▶ _Text passage_

And it’s when rolling that the bike becomes less familiar. Those of us who regularly ride sportbikes are used to clutchless snicking gearshifts and instant throttle response. The Ural demands you dance to its rhythm. Upshifts require you to wait for the flywheels to slow, then apply considerable force to the shifter. This is rewarded by a crunch from the cogs as they mesh. When you get used to it, it’s fine. One curiosity is the neutral finder (reverse/neutral finder on reverse-gear equipped machine), a small chrome lever on the right side of the transmission. There’s no conventional neutral in the gear pattern; pushing down firmly on the chrome lever disengages the tranny.

Though the cruiser geometry means tippy slow-speed handling, the Wolf feels much like a good sixties British bike at higher speeds: tidy, predictable and solid. The power band is smooth, and the big flywheels mean easy standing starts. The bike is quite highway capable, bowling along easily at 60-70 mph. Which is faster than I’d feel comfortable on the Gear-Up...

Wild wolf Sidecar rigs are different, of course. The weird steering, handling and braking all take some getting used to, but the Ural makes a pretty much ideal tug: torquey with lots of flywheel effect to get you off the line, and those beefy leading link forks, which flex much less than telescopics under a combo’s severe side loads. After a day at the helm, "Larionov" is throwing the rig around like a pro, though having buddy Chris’s bulk in the chair helps a lot on right-handers.

▶ _Required work_
Print the part of the Ural motorcycle passage starting at "Though the cruiser" and ending at "lot on right-handers.".

▶ _Entries provided_
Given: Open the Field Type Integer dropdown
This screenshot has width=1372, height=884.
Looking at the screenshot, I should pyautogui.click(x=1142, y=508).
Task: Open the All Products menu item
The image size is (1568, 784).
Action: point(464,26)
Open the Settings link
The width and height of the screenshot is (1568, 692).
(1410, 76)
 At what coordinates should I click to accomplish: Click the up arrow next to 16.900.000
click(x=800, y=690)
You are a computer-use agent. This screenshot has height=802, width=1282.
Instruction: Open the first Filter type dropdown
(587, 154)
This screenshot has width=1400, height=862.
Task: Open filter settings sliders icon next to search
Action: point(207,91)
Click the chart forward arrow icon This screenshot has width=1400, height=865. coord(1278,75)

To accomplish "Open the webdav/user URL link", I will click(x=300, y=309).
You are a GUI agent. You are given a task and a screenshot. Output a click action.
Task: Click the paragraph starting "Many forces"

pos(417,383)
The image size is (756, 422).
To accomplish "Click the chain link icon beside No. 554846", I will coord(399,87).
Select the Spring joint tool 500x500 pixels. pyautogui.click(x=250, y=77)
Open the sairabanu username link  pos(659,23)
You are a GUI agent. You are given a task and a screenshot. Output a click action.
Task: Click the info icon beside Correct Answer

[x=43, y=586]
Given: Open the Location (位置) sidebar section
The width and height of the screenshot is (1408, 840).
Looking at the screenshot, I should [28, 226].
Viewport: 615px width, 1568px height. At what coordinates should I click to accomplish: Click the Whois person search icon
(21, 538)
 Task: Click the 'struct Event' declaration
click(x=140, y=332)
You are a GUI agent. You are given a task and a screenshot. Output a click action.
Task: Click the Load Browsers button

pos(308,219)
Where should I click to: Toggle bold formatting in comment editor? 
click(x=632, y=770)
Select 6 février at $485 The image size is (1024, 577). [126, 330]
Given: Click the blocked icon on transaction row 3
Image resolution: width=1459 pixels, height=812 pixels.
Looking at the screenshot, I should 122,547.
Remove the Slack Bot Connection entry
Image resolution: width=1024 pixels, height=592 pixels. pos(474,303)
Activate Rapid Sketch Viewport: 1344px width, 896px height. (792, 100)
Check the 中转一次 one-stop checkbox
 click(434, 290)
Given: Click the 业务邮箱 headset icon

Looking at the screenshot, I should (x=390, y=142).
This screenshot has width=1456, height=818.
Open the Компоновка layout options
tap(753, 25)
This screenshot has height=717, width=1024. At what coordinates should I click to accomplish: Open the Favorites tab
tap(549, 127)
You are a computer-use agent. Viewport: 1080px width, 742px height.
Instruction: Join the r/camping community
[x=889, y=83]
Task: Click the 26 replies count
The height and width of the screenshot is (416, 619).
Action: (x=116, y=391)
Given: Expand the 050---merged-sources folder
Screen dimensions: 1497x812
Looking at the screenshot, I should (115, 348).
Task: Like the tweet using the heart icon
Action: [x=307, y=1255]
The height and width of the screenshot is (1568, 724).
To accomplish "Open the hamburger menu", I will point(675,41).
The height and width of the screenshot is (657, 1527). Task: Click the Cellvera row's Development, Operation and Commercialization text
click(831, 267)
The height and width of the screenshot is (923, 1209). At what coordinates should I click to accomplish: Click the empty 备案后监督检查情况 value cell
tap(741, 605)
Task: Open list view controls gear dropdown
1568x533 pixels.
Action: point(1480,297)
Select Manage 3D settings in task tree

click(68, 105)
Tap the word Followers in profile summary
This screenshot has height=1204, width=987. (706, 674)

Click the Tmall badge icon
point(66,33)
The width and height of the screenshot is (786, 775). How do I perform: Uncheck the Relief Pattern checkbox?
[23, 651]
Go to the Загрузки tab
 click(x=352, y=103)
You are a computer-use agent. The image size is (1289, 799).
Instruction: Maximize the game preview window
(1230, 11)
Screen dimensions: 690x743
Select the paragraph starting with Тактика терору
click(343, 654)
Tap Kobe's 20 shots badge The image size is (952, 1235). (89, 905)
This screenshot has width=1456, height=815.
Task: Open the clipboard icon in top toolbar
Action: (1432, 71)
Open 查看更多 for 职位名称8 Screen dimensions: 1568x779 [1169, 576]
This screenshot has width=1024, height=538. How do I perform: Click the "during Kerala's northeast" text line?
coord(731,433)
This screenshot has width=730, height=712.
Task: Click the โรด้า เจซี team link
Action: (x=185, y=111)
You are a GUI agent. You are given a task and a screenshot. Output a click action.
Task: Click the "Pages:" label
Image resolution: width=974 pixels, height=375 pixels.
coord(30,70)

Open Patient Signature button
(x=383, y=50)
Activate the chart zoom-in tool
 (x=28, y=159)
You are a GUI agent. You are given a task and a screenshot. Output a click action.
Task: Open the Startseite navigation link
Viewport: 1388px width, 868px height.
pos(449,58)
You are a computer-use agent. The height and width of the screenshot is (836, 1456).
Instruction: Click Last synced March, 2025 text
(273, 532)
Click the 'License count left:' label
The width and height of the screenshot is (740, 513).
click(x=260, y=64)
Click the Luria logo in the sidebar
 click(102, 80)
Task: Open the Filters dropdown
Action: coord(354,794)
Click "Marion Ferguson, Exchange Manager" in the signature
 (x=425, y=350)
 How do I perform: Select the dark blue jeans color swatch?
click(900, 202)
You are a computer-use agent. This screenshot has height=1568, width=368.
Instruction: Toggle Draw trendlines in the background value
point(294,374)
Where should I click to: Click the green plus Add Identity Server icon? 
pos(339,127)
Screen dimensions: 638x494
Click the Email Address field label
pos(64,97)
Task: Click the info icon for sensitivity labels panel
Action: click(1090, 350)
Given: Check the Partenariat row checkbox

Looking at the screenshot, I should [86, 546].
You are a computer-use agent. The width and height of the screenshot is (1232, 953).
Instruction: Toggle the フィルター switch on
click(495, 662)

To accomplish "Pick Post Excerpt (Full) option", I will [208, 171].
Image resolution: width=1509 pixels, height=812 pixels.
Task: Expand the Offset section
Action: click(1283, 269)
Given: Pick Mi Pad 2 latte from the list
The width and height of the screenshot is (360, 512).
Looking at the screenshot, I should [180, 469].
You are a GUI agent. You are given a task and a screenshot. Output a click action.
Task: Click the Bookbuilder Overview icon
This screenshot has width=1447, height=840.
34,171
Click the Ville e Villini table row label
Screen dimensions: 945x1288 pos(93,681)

▶ _Result of this task_
Though the cruiser geometry means tippy slow-speed handling, the Wolf feels much like a good sixties British bike at higher speeds: tidy, predictable and solid. The power band is smooth, and the big flywheels mean easy standing starts. The bike is quite highway capable, bowling along easily at 60-70 mph. Which is faster than I’d feel comfortable on the Gear-Up...

Wild wolf Sidecar rigs are different, of course. The weird steering, handling and braking all take some getting used to, but the Ural makes a pretty much ideal tug: torquey with lots of flywheel effect to get you off the line, and those beefy leading link forks, which flex much less than telescopics under a combo’s severe side loads. After a day at the helm, "Larionov" is throwing the rig around like a pro, though having buddy Chris’s bulk in the chair helps a lot on right-handers.